Ripley St. Thomas Church of England High School, Ashton Road, Lancaster, UK, 9 September, 2006
Thomas Ripley (1790-1852), a Lancaster-born (and buried), Liverpool-based merchant had planned to build a charity hospital (i.e. school) for fatherless children, emulating Christ's Hospital in London. He died before the project could begin, but his widow, Julia, donated £100,000 and laid the foundation stone in 1856. The building was completed at a cost of £30,000, opening on 3 November, 1864 (Julia Ripley's birthday) to accommodate 150 boys and 150 girls in two wings.
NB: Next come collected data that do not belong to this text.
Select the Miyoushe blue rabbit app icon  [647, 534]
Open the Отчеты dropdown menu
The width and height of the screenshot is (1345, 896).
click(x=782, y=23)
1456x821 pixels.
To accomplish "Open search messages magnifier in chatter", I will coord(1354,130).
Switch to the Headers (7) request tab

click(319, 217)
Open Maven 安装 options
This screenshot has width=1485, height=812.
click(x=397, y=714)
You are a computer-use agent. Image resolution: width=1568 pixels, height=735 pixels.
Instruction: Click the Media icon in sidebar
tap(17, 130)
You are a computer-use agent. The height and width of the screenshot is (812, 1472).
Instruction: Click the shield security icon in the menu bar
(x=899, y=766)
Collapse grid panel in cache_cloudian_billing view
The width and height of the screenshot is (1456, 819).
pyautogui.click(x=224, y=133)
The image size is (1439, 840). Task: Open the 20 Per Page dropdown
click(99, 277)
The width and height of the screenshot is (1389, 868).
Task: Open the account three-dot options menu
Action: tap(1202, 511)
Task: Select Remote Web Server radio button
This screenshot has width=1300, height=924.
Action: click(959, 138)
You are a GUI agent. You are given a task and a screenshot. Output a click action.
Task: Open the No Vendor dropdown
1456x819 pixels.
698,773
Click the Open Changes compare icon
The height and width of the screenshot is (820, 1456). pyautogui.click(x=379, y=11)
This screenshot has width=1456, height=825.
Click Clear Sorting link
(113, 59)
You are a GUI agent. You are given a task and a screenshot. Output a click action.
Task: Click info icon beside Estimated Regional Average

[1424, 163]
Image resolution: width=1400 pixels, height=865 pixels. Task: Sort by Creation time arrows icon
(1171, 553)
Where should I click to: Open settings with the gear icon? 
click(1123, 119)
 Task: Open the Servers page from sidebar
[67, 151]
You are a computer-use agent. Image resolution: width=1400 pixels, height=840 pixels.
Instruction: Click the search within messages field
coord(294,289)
Priority was given to orphans, then fatherless/motherless children, then children of 'indigent' persons, but another criterion was that they had to have lived within either 15 miles of Lancaster Priory or 7 miles of Liverpool Cathedral.
My perception of a Victorian orphanage is of a rather spartan institution, but Ripley's Hospital had a remarkable range of facilities, including a 16 ha farm and even a heated swimming pool. Before leaving, pupils received special training in trades for which they had shown aptitude; many successful businessmen and professionals were Ripley alumni.
The children were evacuated to Capernwray Hall in late 1939, when the Hospital was requisitioned by the army, and never really returned: after the war the Hospital remained in government use as an emergency teacher-training college until 1948, when it was considered that institutional orphanages were obsolete. The building became a National School, then Ripley Boys' (secondary modern) School, then merged with St. Thomas Girls' School in 1966 to become the present Ripley St. Thomas Church of England High School. It now has ~1,400 pupils and is generally considered to be the best state school in Lancaster.